:: Задание a ::
Какая картина, согласно тексту для чтения, считается в западной культуре образцом классической батальной картины?

:: Текст для чтения ::
* * * *
Генрих Вёльфлин - Классическое искусство. Введение в итальянское возрождение
Композиция, изображающая сплетение объемов (Massenknaüelbild), была воистину «современной» для того времени задачей. Приходится только удивляться, почему батальные сцены не встречаются чаще. Школа Рафаэля — единственная, из которой вышло большое произведение в этом роде, и в представлении всей западной культуры «Битва Константина» [Ватиканский дворец] является образцом классической батальной картины. Искусство перешло здесь от отдельного эпизода к изображению действительно массового действия, однако, при том, что знаменитая эта картина дает в этом смысле куда больше Леонардо, она в то же время страдает такой разительной неясностью, что на ней уже прекрасно различимо огрубление глаза и упадок искусства. Разумеется, Рафаэль не имел к этой композиции никакого отношения.
* * * *
:: Список данных ::
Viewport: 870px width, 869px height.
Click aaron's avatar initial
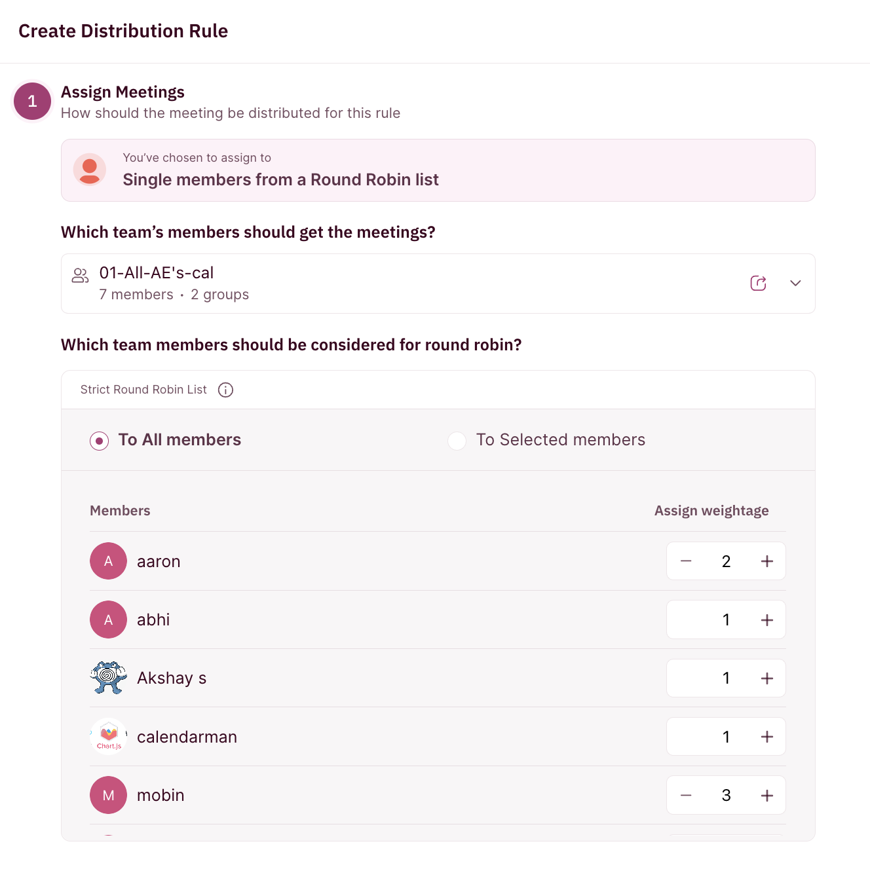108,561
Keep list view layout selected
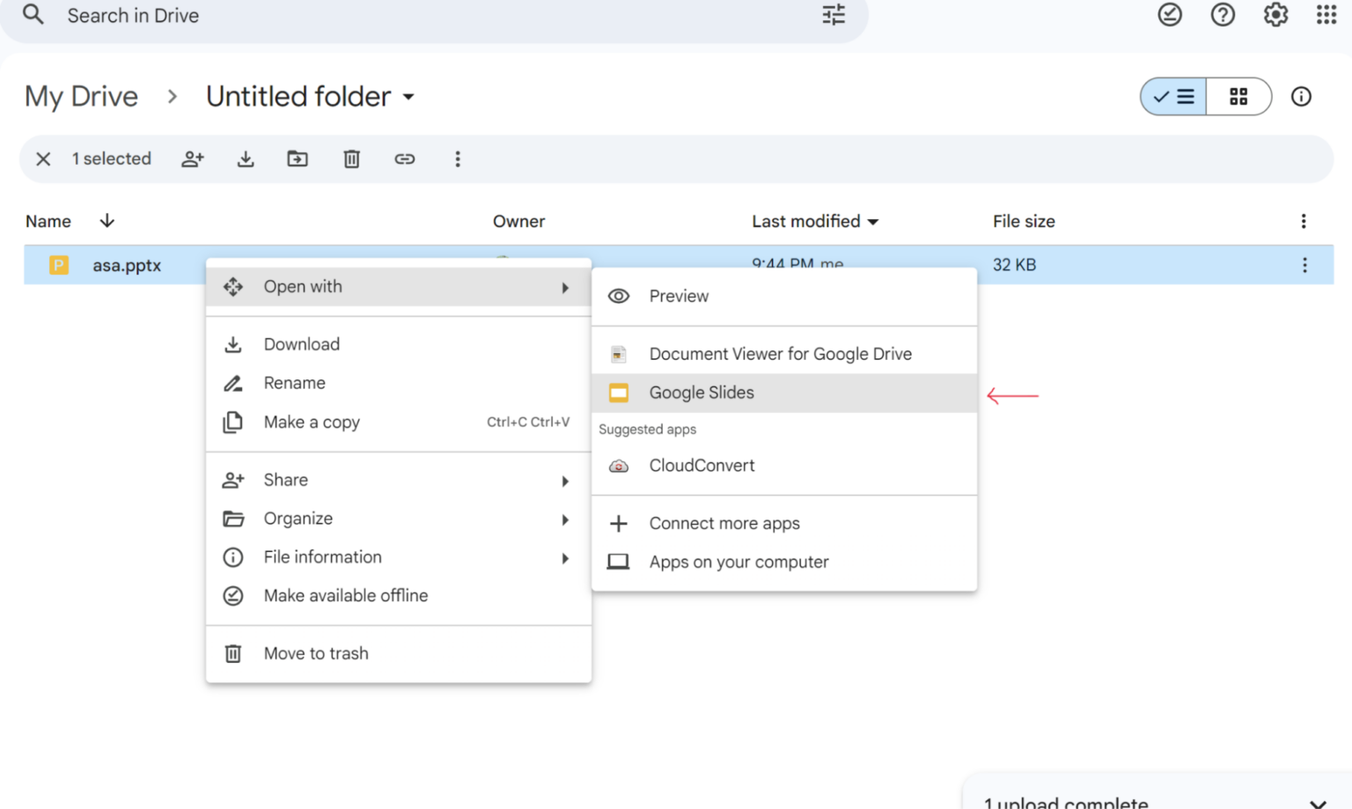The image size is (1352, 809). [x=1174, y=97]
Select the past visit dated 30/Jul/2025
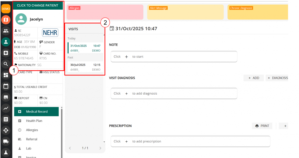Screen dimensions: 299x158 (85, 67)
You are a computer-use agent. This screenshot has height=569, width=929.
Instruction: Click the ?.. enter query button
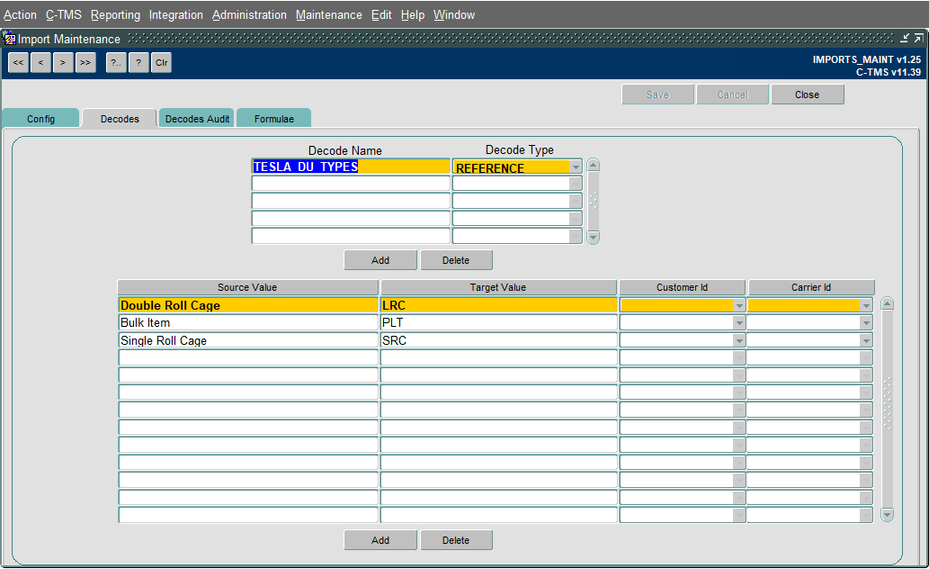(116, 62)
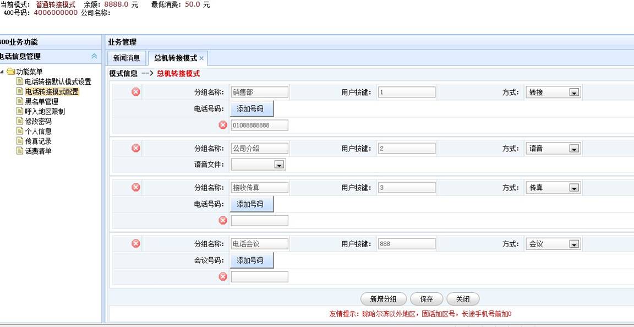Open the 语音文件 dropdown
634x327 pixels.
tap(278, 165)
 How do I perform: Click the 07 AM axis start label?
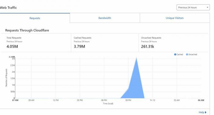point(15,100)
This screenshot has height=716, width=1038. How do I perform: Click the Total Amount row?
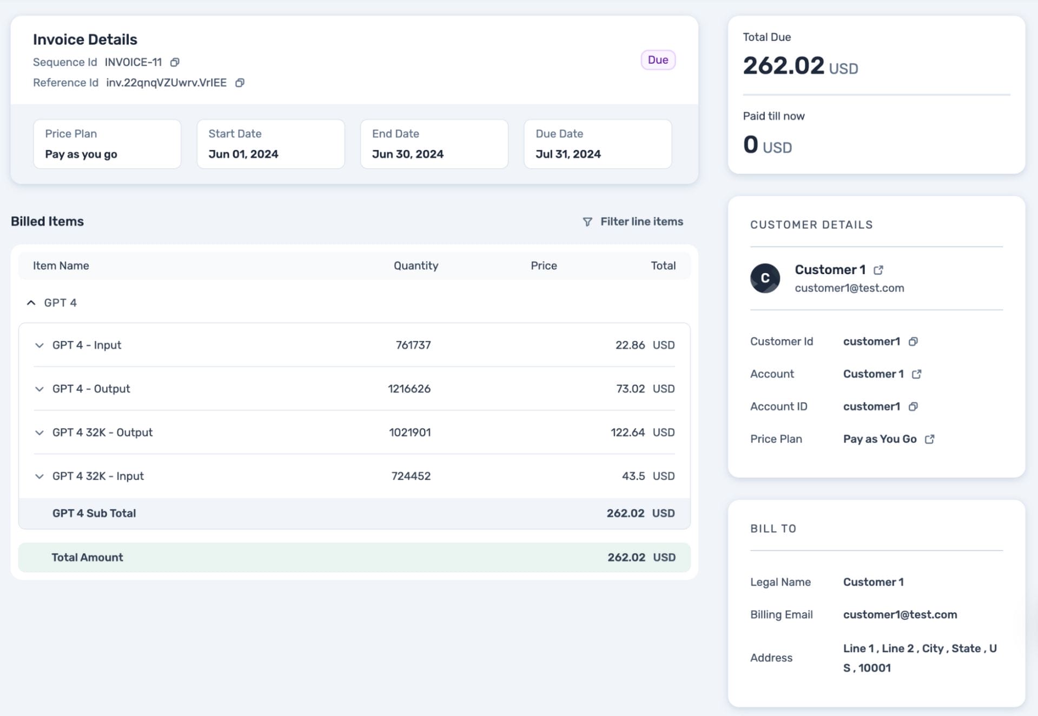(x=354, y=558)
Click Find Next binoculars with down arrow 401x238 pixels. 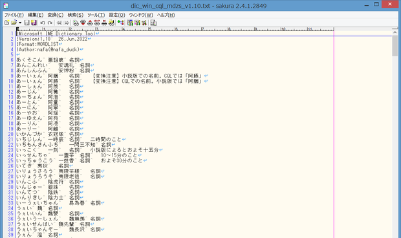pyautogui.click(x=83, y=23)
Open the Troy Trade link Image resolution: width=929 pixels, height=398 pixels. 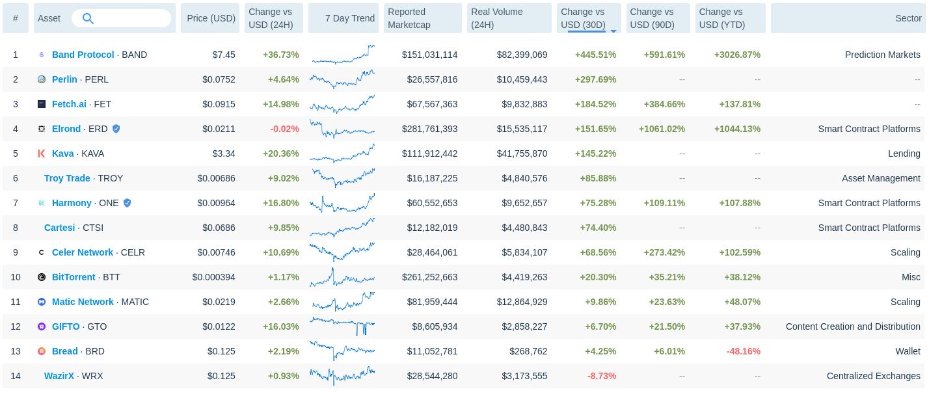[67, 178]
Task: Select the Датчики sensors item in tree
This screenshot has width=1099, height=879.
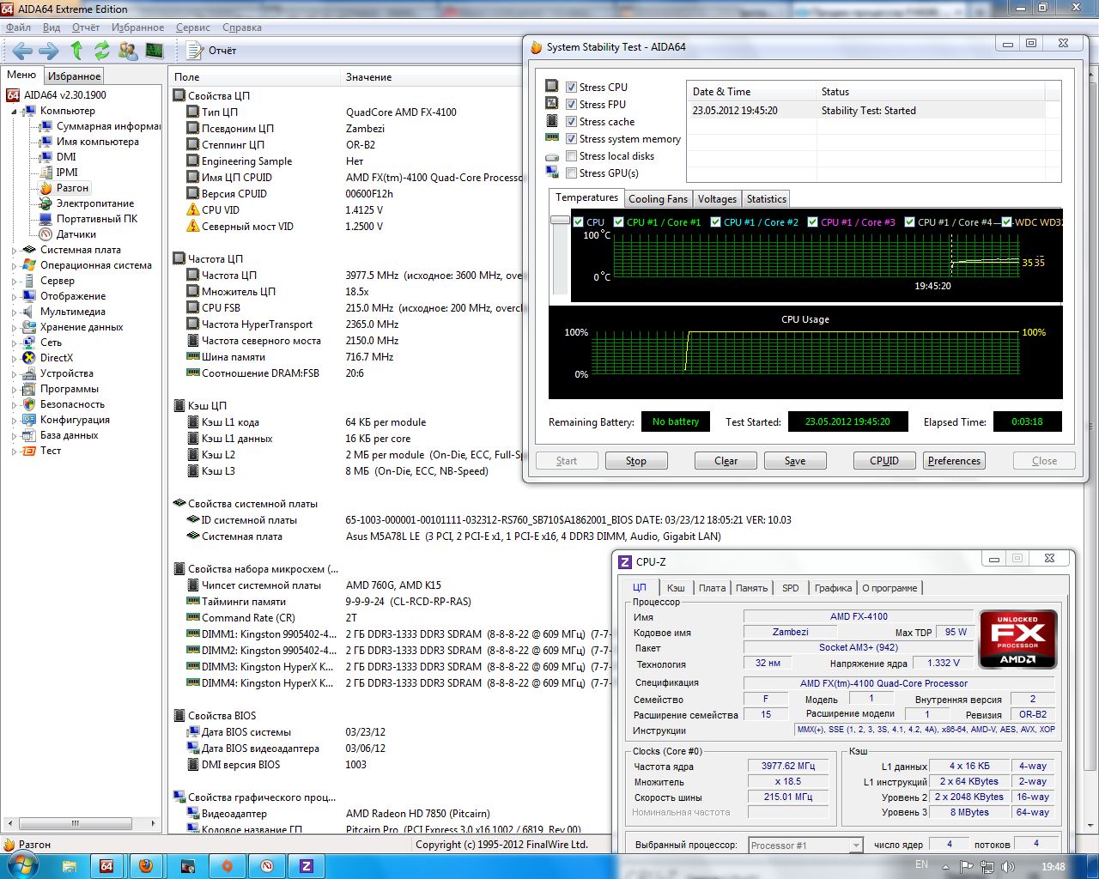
* * * *
:: Задание b ::
Перепишите без изменений участок списка от его начала до строки с «(x=354, y=558)» включительно. Изображения в ответ не включайте.

:: Ответ a ::
«Битва Константина» [Ватиканский дворец].

:: Ответ b ::
Viewport: 870px width, 869px height.
Click aaron's avatar initial
108,561
Keep list view layout selected
The image size is (1352, 809). [x=1174, y=97]
Select the past visit dated 30/Jul/2025
Screen dimensions: 299x158 (85, 67)
You are a computer-use agent. This screenshot has height=569, width=929.
Instruction: Click the ?.. enter query button
(116, 62)
Open the 语音文件 dropdown
634x327 pixels.
tap(278, 165)
 How do I perform: Click the 07 AM axis start label?
point(15,100)
This screenshot has height=716, width=1038. How do I perform: Click the Total Amount row?
(x=354, y=558)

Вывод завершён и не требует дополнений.